When you say they, asked Zafar, which they are you talking about?

All of them—bankers, investors, consumers, even the brainless bloody regulators—the whole world was gorging itself.

But you’re not thinking of all of them, are you? Who is
they
?

He was right, of course. There was one group I hated above all others, one group that drew most of my fury. I was a new partner in the firm. Last in, first out. My career had been built on mortgage-backed securities, collateralized debt obligations, credit derivatives, and everything else that was now being laid for a bonfire, while my own firm was readying to tie me to the stake to satisfy a public’s lust for blood. This was a temporary discipline, the villagers running amok at night to purge their own souls, only to return at daybreak to the old ways in the perverse belief that they had been cleansed by sacrifice.

At work, I would come upon groups of partners huddled in conversation that would break up on my appearance. My team’s trading books had been taken over and parceled out to traders on the fixed-income derivatives desk. Half my team had been fired, and I’d been told to lie low, take a vacation even. I knew where it was heading: an email from the senior partner suggesting that we talk, and of course he would do all the talking.

In a way, it was my fury that had complicated my decision. And what a decision it was that lay before me: to leak to the regulator information about wrongdoing at the firm or not. What happens in the firm stays in the firm. Or so the convention went.
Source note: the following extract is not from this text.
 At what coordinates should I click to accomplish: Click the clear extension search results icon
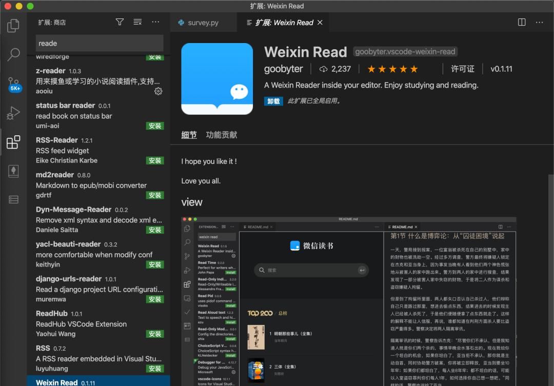(x=137, y=22)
But it was not my convention, not when it immunized the firm from warranted scrutiny, when it provided the veil of secrecy behind which rogue bankers went about their sordid business, shielded by a wider circle of bankers who, if not active in the furtherance of shady dealings, were complicit through their knowing failure to call a halt. I do not exempt myself. I knew, for instance, of a program of deals that were plain wrong, and I had been part of that wide circle that averted its collective eye at the appropriate moment.

The United Kingdom’s Financial Services Authority was privately the laughingstock of bankers. They advocated a principles-based regulation, they said, with a light touch they proudly touted at every conference, in every press release, but they were useless and we knew it. We hired the regulator’s own former supervisors to head up our in-house compliance departments. We lured them away from government service with lucrative private-sector salaries. And because they knew that that was the sort of future awaiting the favored, they were
compliant
with us long before they ever set foot in our offices. In 2000, there were fifty-nine criminal convictions for insider dealing in the United States. Meanwhile, in the U.K. there were none. It’s all there on the Internet, if you look for it. But that was the point. No one did. Everyone in finance relied on the yawning indifference of the public and the press to what was really going on. The regular Joe doesn’t care so long as he gets his mortgage or loan. Don’t they say that all that evil needs is for good people to do nothing?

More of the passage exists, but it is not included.